[Records from a collection]
--- START ---

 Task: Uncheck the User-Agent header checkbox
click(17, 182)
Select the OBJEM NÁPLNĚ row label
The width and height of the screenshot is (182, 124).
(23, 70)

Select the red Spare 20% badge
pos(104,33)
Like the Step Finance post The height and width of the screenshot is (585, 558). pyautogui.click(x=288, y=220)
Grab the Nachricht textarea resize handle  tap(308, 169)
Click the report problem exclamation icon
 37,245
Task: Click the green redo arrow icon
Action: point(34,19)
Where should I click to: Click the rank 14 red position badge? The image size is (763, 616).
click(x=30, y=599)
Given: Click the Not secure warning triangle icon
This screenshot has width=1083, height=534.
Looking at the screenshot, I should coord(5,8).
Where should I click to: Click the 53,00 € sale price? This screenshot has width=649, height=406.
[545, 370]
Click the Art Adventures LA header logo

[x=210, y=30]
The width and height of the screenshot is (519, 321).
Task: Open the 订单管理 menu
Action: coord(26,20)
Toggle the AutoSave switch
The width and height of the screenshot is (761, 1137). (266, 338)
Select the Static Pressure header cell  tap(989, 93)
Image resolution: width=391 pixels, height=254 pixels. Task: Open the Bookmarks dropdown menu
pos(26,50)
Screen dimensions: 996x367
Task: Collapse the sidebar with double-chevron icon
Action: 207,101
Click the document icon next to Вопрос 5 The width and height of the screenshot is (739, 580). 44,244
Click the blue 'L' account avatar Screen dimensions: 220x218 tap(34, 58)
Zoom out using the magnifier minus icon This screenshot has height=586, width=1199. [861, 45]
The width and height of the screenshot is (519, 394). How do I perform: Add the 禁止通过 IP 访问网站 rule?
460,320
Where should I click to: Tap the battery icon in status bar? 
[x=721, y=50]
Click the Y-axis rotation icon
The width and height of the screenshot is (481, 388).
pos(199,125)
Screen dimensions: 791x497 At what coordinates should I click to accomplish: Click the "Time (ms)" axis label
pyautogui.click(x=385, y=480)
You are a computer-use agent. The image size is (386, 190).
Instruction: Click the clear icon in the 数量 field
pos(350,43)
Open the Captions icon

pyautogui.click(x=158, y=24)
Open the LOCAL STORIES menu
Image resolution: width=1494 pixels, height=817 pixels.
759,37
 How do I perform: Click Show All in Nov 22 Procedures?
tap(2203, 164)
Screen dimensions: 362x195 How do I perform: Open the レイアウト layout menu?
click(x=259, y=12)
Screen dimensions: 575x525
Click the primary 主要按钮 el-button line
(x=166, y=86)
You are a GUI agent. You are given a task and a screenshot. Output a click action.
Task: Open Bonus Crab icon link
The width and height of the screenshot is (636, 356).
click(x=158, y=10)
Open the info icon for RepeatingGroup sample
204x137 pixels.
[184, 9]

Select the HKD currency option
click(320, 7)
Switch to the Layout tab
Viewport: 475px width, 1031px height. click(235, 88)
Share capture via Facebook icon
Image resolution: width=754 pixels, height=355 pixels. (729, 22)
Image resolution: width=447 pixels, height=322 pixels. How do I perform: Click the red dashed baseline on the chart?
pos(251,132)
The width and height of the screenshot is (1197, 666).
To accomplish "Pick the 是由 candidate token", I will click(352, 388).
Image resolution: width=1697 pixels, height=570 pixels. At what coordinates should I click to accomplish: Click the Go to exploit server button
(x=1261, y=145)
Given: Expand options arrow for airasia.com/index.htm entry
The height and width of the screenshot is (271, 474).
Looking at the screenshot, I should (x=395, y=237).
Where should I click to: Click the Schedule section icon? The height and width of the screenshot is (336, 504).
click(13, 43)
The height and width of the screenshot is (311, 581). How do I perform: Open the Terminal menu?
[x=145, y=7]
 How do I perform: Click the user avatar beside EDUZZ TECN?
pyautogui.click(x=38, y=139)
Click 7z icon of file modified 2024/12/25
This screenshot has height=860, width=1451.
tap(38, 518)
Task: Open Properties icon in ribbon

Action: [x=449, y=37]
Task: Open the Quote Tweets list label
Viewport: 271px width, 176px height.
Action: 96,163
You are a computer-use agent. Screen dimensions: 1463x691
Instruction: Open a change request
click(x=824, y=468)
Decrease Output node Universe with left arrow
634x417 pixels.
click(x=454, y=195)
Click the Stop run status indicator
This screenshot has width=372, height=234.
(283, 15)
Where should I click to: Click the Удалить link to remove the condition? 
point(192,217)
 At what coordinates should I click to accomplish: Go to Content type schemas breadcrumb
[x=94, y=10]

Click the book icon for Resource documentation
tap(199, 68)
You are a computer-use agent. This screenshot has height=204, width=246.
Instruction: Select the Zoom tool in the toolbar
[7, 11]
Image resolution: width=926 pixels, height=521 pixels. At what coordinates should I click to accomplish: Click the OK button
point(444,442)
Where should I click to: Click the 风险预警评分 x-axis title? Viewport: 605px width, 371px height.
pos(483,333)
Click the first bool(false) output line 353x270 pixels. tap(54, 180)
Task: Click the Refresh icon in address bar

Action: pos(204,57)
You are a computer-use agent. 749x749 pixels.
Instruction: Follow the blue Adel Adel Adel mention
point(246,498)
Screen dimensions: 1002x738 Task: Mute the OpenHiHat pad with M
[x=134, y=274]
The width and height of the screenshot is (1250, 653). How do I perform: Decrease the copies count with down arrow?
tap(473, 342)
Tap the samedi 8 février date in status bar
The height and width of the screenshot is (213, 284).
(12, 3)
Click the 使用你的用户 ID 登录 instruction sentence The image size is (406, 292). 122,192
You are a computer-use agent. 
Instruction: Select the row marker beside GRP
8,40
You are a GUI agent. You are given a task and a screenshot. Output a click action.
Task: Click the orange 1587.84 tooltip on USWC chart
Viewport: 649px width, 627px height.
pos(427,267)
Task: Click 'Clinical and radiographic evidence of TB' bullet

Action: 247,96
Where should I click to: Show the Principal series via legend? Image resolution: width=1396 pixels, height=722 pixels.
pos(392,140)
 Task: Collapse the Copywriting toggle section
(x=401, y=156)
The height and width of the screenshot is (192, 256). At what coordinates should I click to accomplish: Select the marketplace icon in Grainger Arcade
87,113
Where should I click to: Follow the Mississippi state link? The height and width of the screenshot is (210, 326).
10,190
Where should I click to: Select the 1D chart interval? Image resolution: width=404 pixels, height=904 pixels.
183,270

--- END ---

__What is needed__
Look above for the line containing "Where should I click to: Click the rank". Output from there through the line containing "Zoom out using", exactly and inclusively.

__Finished exercise__
Where should I click to: Click the rank 14 red position badge? The image size is (763, 616).
click(x=30, y=599)
Given: Click the Not secure warning triangle icon
This screenshot has width=1083, height=534.
Looking at the screenshot, I should coord(5,8).
Where should I click to: Click the 53,00 € sale price? This screenshot has width=649, height=406.
[545, 370]
Click the Art Adventures LA header logo

[x=210, y=30]
The width and height of the screenshot is (519, 321).
Task: Open the 订单管理 menu
Action: coord(26,20)
Toggle the AutoSave switch
The width and height of the screenshot is (761, 1137). (266, 338)
Select the Static Pressure header cell  tap(989, 93)
Image resolution: width=391 pixels, height=254 pixels. Task: Open the Bookmarks dropdown menu
pos(26,50)
Screen dimensions: 996x367
Task: Collapse the sidebar with double-chevron icon
Action: 207,101
Click the document icon next to Вопрос 5 The width and height of the screenshot is (739, 580). 44,244
Click the blue 'L' account avatar Screen dimensions: 220x218 tap(34, 58)
Zoom out using the magnifier minus icon This screenshot has height=586, width=1199. [861, 45]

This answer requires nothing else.